READING PASSAGE =>
..............................
The Hamas government declared an end to the ceasefire in the Gaza Strip today, saying “the calm, which was reached with Egyptian sponsorship on June 19 and expires on December 19, is finished because the enemy did not abide by its obligations.”
Of course it had been a month and a half since the ceasefire really meant anything. An Israeli military raid on November 5 sparked a series of strikes and retaliatory strikes which continues to this day, and a lockdown on humanitarian supplies to the strip which has had disastrous consequences for its 1.5 million residents.
Israeli Defense Minister Ehud Barak looked back almost whimsically on the ceasefire, defending it in spite of spending most of the six month period assuring his constituents that it wouldn’t last.
Indeed, both sides spent almost the entire six months condemning the other for not abiding by the terms of the ceasefire, while dodging condemnations from even more hawkish rivals and planning for the day when it would finally be at an end. Well that day is today, now what?
..............................
DATASET EXTRACT =>
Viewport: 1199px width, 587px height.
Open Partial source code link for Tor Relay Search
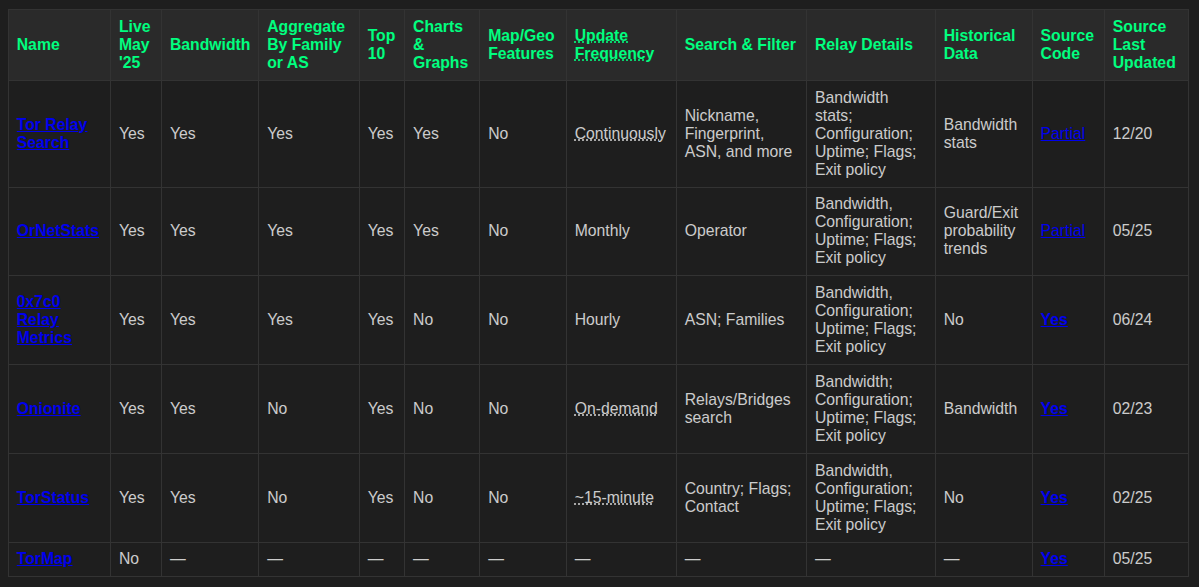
..............................
WORK INSTRUCTION 1 =>
Copy the passage from the article on the end of the Gaza ceasefire word for word, starting at "Of course it" and ending at "today, now what?".
WORK INSTRUCTION 2 =>
Using the article on the end of the Gaza ceasefire, answer yes or no to each statement below, and quote the words that decide each answer.
(a) The ceasefire was reached with Egyptian sponsorship.
(b) The Israeli military raid that sparked the series of strikes took place on December 19.
(c) The Gaza Strip has 1.5 million residents.
The data come from a separate source.

ANSWER SECTION 1 =>
Of course it had been a month and a half since the ceasefire really meant anything. An Israeli military raid on November 5 sparked a series of strikes and retaliatory strikes which continues to this day, and a lockdown on humanitarian supplies to the strip which has had disastrous consequences for its 1.5 million residents.
Israeli Defense Minister Ehud Barak looked back almost whimsically on the ceasefire, defending it in spite of spending most of the six month period assuring his constituents that it wouldn’t last.
Indeed, both sides spent almost the entire six months condemning the other for not abiding by the terms of the ceasefire, while dodging condemnations from even more hawkish rivals and planning for the day when it would finally be at an end. Well that day is today, now what?

ANSWER SECTION 2 =>
(a) Yes: "the calm, which was reached with Egyptian sponsorship on June 19"
(b) No: "An Israeli military raid on November 5 sparked a series of strikes"
(c) Yes: "its 1.5 million residents"